The order matters too. Design first, then engineering and structural drawings, then permit submittal, then issuance, then construction. Trying to compress that sequence almost always creates problems. A good general contractor will lay out the permit-aware schedule from the first conversation. If your contractor's timeline doesn't account for plan review, that's a sign they're not actually planning for it.
For larger projects, there's also a financing dimension. Construction loans typically require permits in hand before they fund the build phase, which means your loan timeline and your permit timeline have to line up. This is one of the more frustrating parts of larger remodels and new builds, and it's worth talking through with both your contractor and your lender early.
The permit phase is also when scope changes are easiest to absorb. Once you're in construction, every change costs money and time. Once permits are issued, changes often require revisions and re-review, which means more time and more cost. The cleaner your design is at submittal, the smoother everything downstream goes. This is part of why delaying decisions usually costs more than committing early, even when the early decision feels uncomfortable.
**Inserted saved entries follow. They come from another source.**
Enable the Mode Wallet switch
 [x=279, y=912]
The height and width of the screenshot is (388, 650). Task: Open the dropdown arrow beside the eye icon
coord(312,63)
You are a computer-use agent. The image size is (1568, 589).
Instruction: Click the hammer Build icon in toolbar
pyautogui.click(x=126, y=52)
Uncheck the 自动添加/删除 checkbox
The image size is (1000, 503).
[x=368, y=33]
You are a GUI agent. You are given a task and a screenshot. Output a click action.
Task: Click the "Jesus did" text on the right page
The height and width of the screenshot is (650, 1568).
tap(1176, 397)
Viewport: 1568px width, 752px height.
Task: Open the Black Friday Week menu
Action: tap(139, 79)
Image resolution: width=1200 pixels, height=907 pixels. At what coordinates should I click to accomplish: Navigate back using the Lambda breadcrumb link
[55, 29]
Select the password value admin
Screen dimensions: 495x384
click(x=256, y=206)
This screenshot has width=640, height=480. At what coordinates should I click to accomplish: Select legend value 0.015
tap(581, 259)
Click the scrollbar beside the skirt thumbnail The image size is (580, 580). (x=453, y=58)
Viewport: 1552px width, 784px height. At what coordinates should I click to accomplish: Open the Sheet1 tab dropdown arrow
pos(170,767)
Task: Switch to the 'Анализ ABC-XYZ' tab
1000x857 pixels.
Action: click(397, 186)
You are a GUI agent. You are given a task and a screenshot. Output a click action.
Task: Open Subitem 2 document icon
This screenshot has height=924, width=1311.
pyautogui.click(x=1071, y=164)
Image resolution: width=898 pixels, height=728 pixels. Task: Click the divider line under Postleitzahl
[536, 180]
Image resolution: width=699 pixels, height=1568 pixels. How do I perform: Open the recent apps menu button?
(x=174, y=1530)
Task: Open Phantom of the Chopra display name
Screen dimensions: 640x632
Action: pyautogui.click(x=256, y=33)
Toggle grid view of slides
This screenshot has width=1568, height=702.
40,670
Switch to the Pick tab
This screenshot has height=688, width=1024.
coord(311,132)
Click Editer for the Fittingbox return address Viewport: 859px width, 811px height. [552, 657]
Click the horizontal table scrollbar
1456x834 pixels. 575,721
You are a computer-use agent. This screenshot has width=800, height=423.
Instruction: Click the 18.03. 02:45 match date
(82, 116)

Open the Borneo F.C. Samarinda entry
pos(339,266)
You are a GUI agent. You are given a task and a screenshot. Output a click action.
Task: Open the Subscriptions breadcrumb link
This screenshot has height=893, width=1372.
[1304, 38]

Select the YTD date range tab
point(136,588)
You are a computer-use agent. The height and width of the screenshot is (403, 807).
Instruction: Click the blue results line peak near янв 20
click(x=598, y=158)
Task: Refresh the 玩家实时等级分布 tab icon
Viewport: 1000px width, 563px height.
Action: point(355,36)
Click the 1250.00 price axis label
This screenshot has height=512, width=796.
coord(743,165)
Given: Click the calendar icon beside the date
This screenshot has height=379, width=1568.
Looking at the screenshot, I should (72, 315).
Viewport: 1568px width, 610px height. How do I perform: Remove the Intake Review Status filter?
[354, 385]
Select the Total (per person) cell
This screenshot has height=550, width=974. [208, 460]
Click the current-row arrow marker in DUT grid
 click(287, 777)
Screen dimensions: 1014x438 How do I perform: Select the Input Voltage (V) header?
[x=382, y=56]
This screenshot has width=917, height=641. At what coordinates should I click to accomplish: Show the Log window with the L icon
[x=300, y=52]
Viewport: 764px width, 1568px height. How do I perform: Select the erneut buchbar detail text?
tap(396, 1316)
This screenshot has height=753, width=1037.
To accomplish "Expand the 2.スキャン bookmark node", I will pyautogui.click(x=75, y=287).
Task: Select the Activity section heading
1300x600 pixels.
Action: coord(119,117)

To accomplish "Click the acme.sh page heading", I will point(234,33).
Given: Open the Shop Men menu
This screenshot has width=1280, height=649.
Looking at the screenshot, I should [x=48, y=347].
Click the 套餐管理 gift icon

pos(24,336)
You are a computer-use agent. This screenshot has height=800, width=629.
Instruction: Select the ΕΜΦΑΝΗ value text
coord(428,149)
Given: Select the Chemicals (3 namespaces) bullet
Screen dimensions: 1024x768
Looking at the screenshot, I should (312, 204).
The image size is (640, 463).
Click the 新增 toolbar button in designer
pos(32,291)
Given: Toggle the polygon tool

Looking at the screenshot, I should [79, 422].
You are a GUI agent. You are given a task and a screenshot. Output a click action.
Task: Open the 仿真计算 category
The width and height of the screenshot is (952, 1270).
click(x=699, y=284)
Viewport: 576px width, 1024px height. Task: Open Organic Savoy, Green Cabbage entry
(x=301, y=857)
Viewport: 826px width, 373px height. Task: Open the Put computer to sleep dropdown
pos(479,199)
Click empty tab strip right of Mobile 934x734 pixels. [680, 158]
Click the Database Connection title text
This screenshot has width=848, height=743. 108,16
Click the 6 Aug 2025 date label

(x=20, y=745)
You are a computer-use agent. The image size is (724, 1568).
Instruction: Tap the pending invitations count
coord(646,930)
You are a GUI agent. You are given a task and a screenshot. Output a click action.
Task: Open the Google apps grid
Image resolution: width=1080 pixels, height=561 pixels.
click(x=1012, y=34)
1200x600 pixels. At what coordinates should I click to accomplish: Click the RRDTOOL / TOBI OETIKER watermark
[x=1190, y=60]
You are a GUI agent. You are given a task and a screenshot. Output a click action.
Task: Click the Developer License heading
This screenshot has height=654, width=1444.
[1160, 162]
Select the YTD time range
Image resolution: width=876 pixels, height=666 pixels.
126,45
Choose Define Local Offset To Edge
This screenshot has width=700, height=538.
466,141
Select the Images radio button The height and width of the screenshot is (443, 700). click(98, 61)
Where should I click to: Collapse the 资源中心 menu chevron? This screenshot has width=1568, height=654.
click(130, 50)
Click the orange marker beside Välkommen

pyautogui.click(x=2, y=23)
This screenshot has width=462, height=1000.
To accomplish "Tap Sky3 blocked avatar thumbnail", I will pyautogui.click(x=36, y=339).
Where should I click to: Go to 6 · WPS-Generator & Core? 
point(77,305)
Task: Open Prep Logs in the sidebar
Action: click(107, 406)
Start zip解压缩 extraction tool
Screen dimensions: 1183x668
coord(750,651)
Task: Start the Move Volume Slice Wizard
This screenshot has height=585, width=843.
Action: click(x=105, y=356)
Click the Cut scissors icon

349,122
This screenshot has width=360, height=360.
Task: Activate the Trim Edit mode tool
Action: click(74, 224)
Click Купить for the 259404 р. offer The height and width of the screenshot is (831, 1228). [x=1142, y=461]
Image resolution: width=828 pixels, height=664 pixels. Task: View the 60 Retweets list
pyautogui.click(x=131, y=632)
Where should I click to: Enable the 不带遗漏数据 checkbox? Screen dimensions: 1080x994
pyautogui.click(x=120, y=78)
Working with a contractor who handles permits properly
The right contractor doesn't just pull permits, they manage the full permitting workflow. That means producing a clean drawing set, coordinating with the structural engineer, anticipating zoning issues before submittal, responding to plan review redlines quickly, and scheduling inspections so the project doesn't sit waiting between stages.
This is one of the practical differences between a contractor who has done hundreds of projects in Denver and a contractor who hasn't. The experienced one knows which reviewers are strict on what, which inspections need to be sequenced carefully, and how to avoid the common holds that stall projects. The inexperienced one figures it out in real time, and the homeowner pays for the learning curve.
If you're early in planning a remodel, addition, or new build, getting clarity on the permit phase before you commit to a timeline is one of the most useful conversations you can have. It's also where working with an experienced Denver general contractor pays off most directly: not in the construction phase, but in the months before construction even starts.
Permits are not the exciting part of a remodel. But they're the part that determines whether your project finishes on time or six weeks late, and they're worth taking seriously from the first design conversation forward.